DATASET CONTENT |
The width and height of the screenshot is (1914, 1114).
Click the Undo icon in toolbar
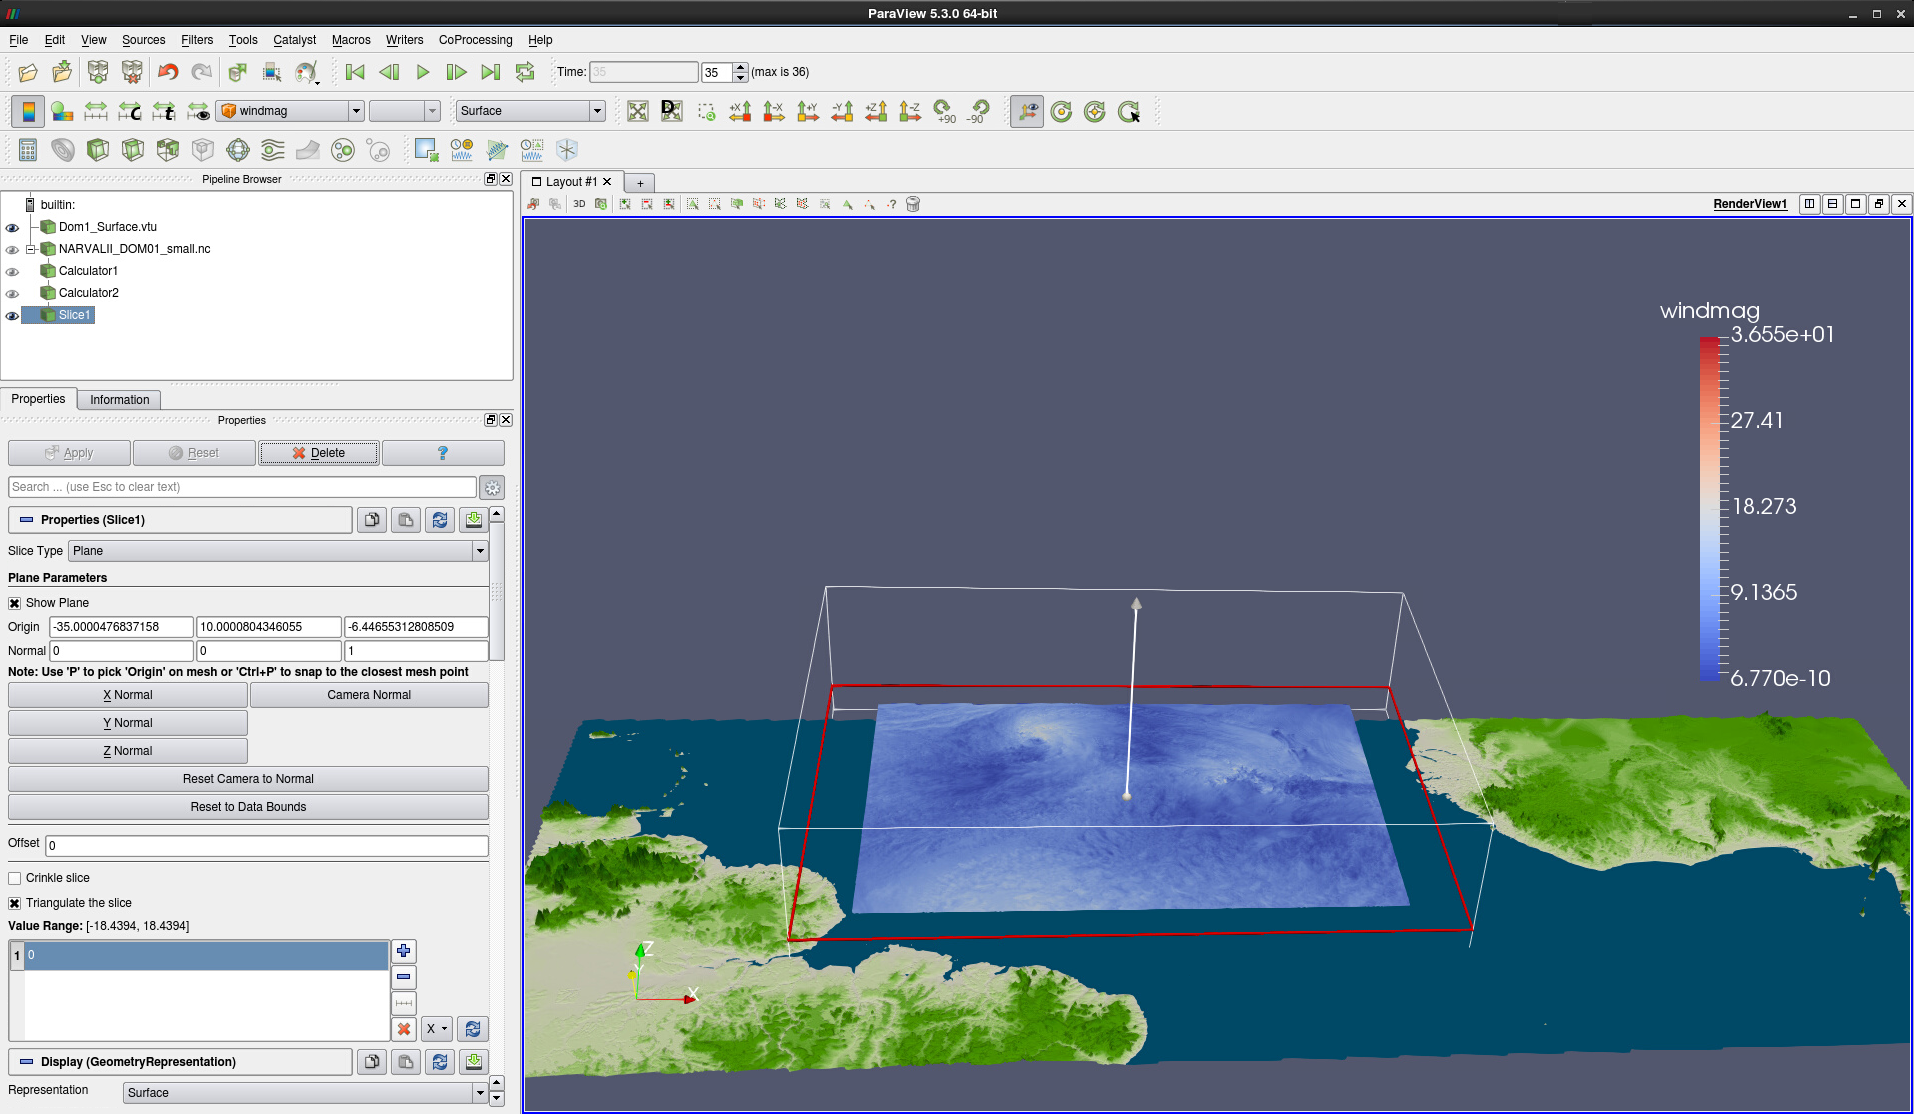coord(168,72)
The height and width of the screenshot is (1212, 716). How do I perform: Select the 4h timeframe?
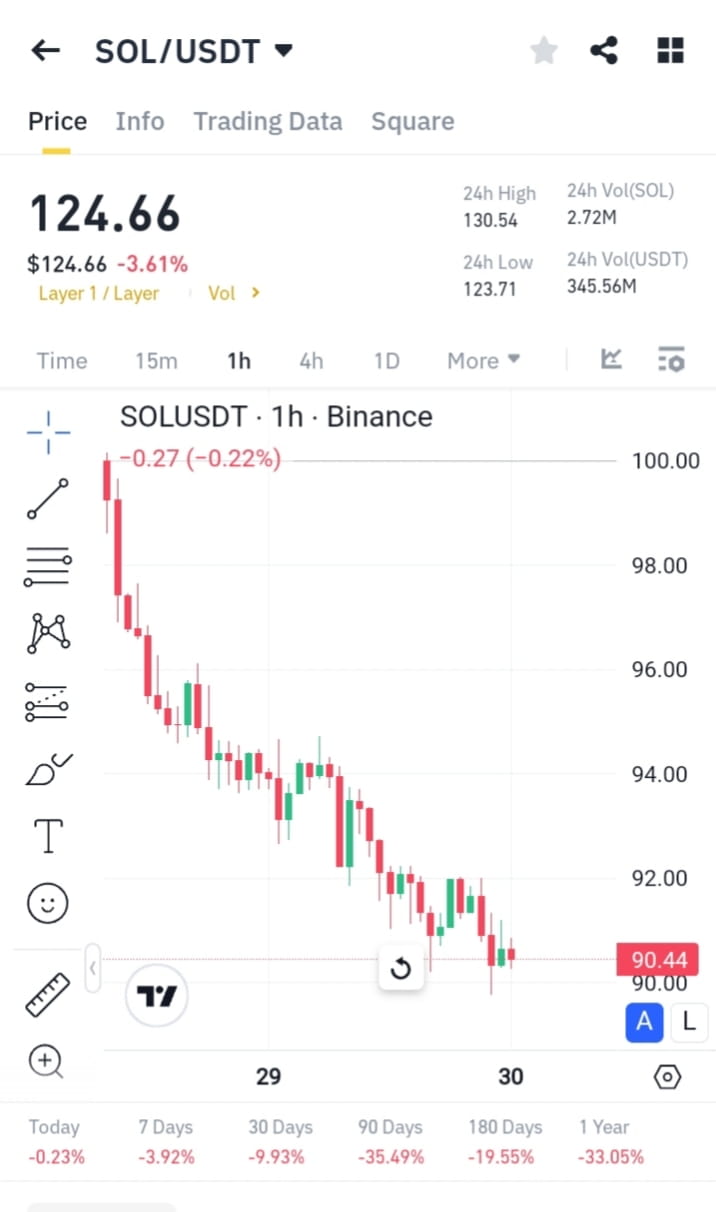click(x=311, y=360)
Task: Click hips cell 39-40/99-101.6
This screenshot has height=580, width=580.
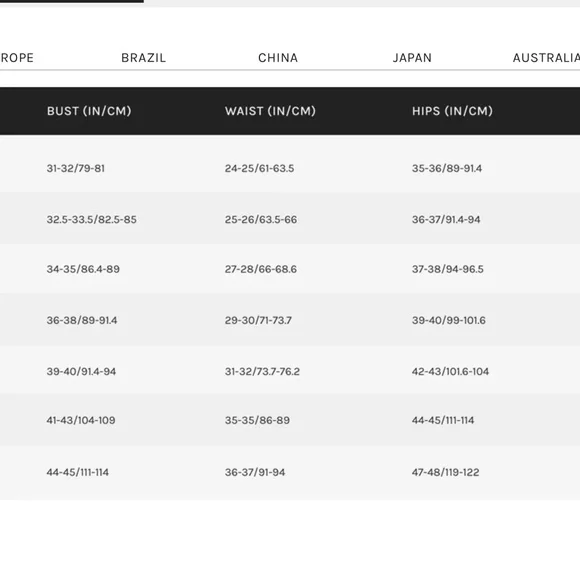Action: [x=449, y=320]
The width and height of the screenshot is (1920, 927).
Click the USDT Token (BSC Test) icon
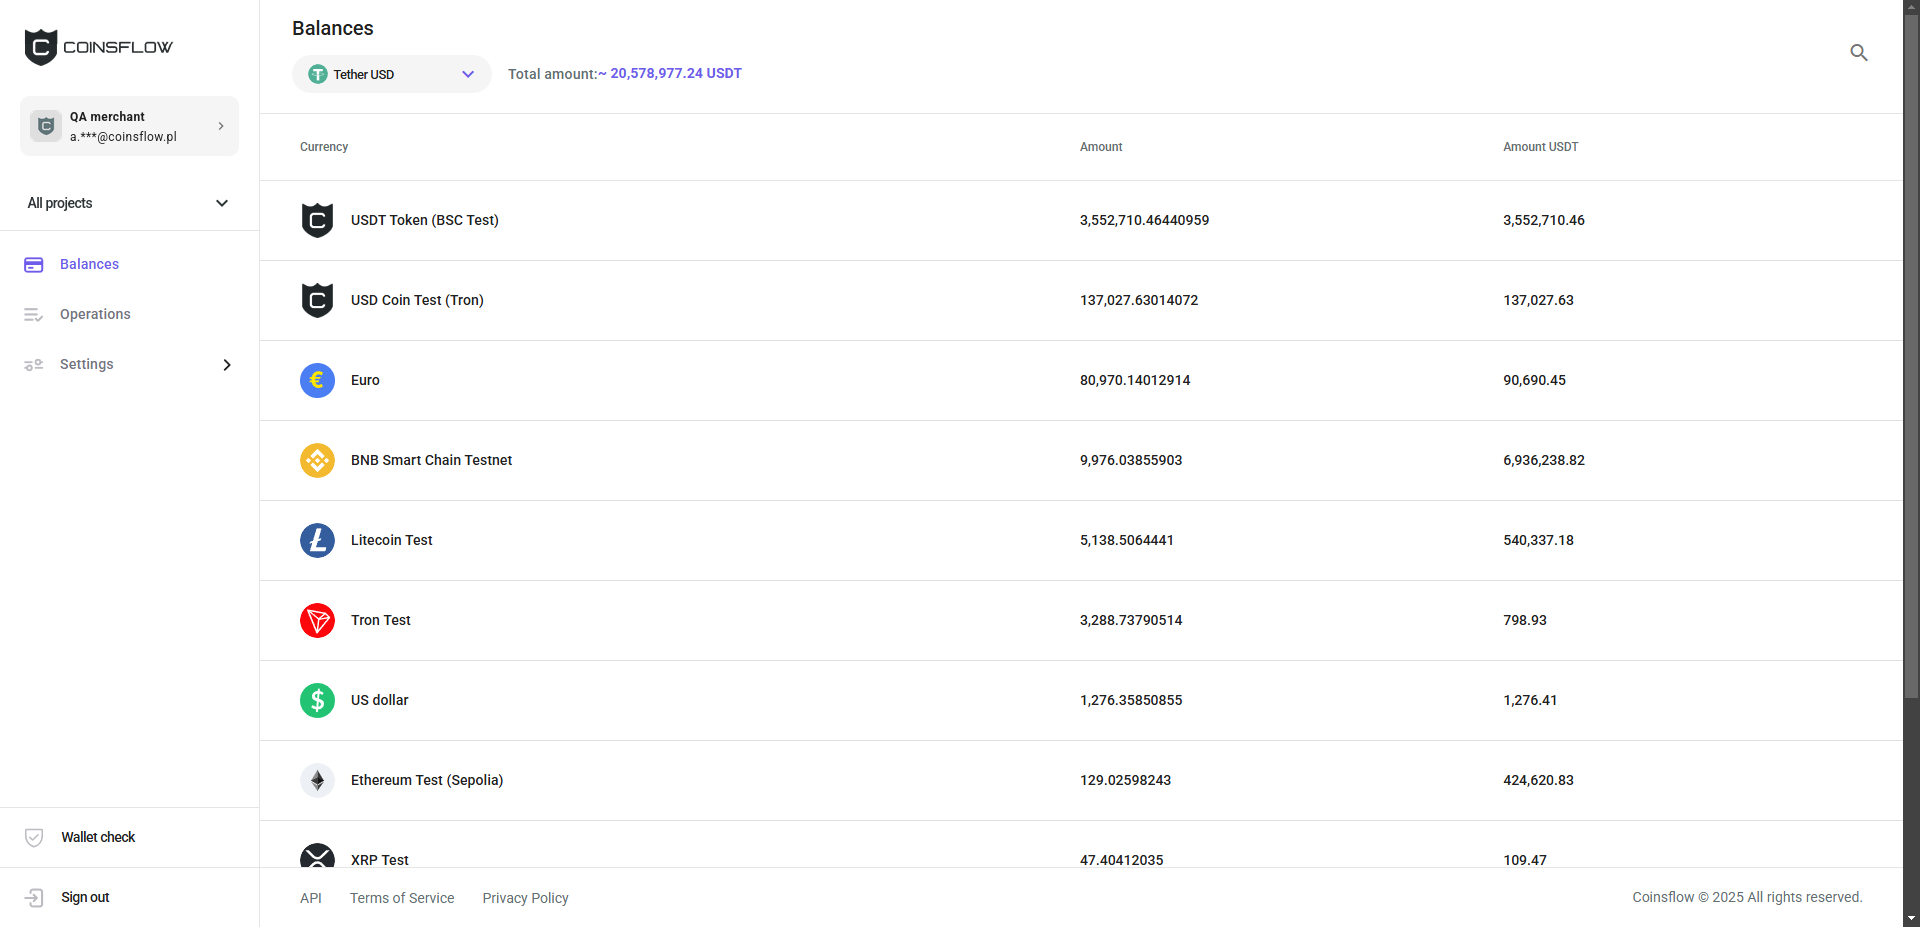point(317,220)
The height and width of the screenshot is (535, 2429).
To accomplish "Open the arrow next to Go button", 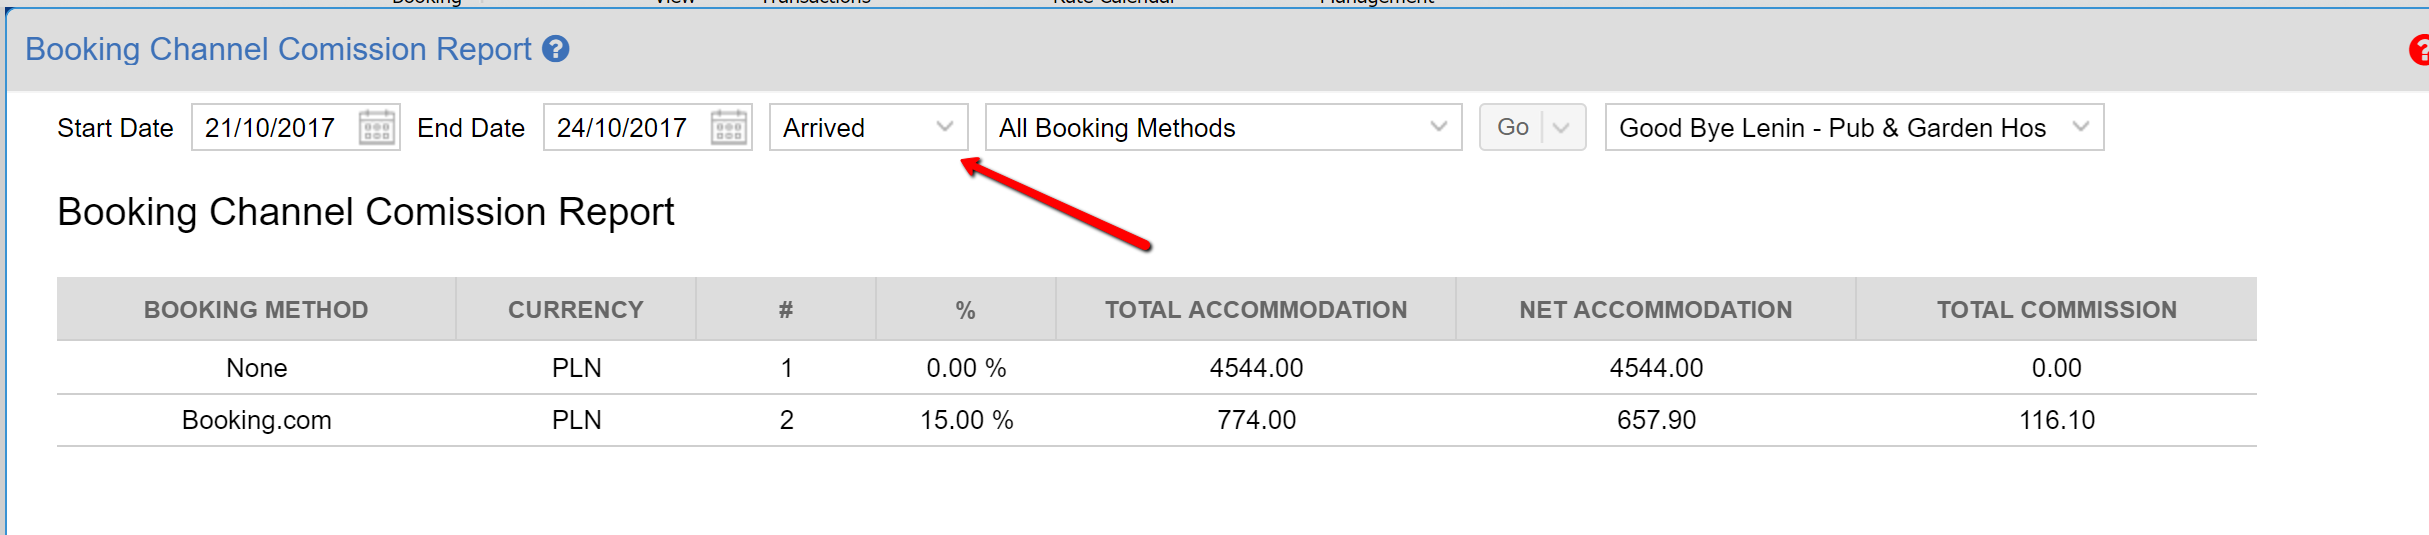I will [1562, 128].
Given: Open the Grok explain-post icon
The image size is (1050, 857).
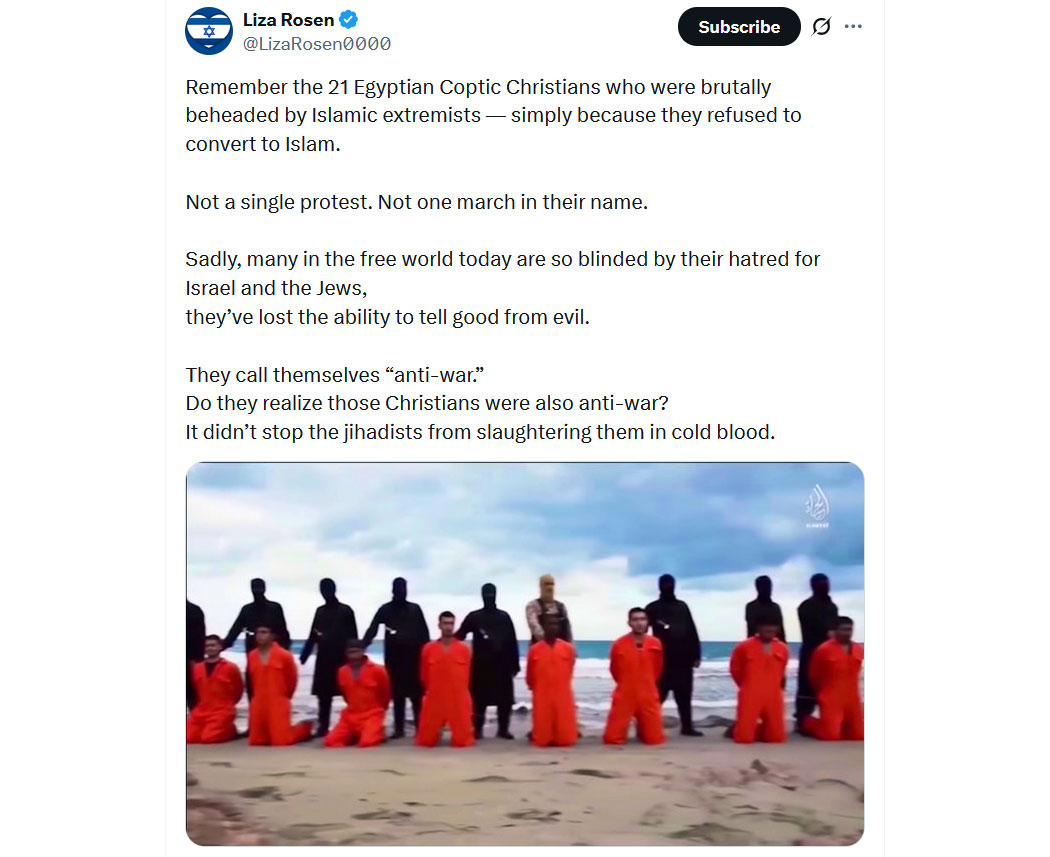Looking at the screenshot, I should click(x=821, y=27).
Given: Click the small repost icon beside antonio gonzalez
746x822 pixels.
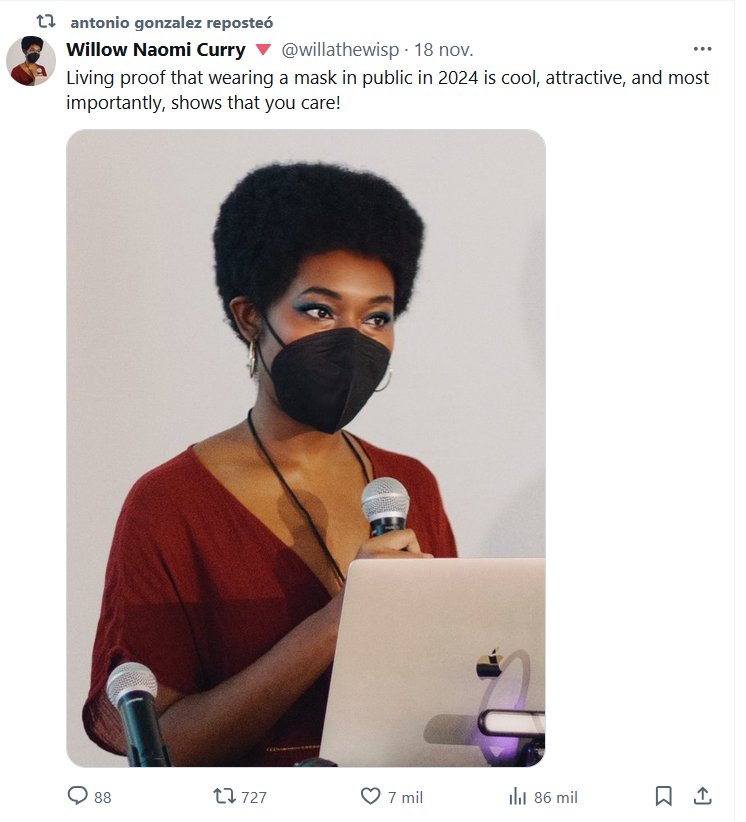Looking at the screenshot, I should click(46, 21).
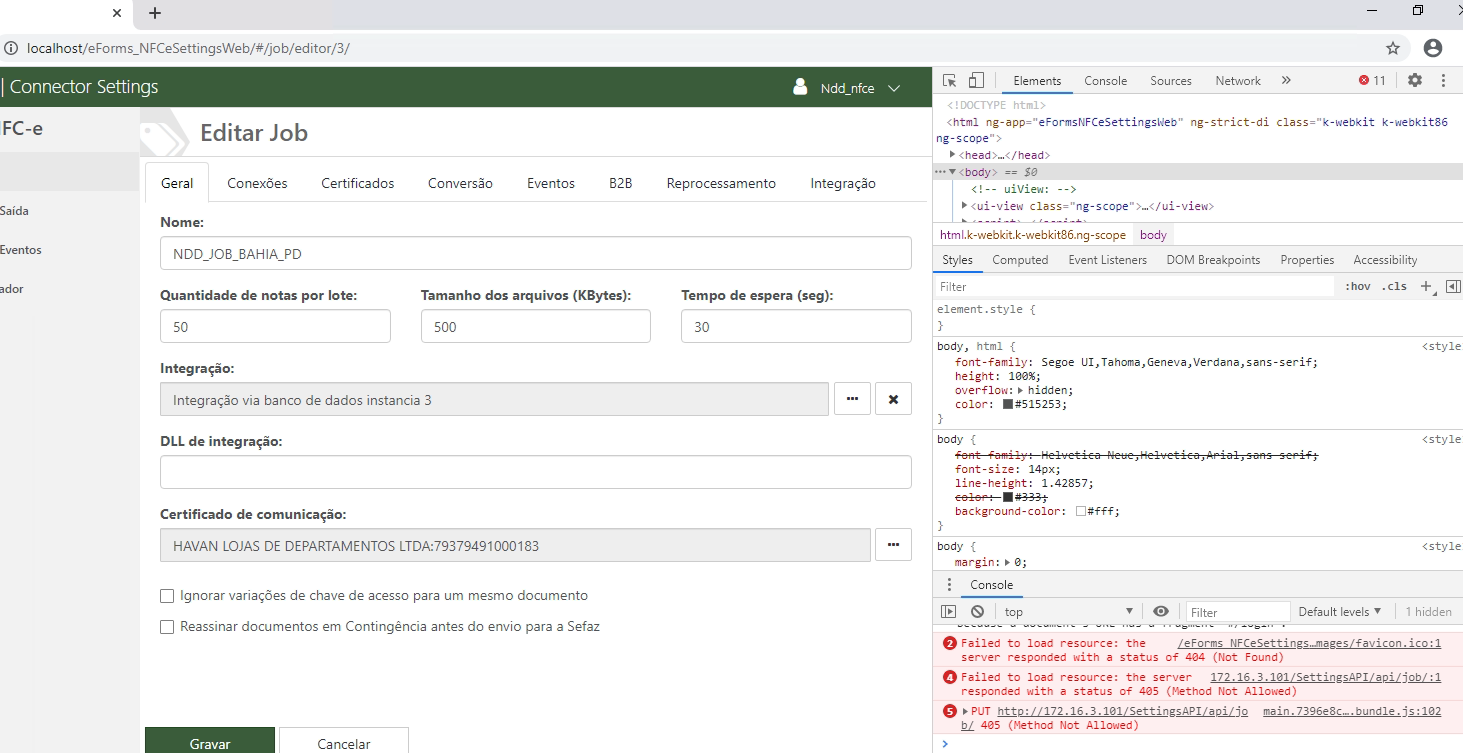The width and height of the screenshot is (1463, 753).
Task: Switch to the Certificados tab
Action: pos(357,183)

EXERCISE PROMPT |
From the line containing "Given: Click the" through the last line of the entries, both included, print each line exactly and omit any picture.

RESPONSE FOR THIS EXERCISE |
Given: Click the small repost icon beside antonio gonzalez
746x822 pixels.
Looking at the screenshot, I should click(46, 21).
The width and height of the screenshot is (1463, 753).
Task: Switch to the Certificados tab
Action: pos(357,183)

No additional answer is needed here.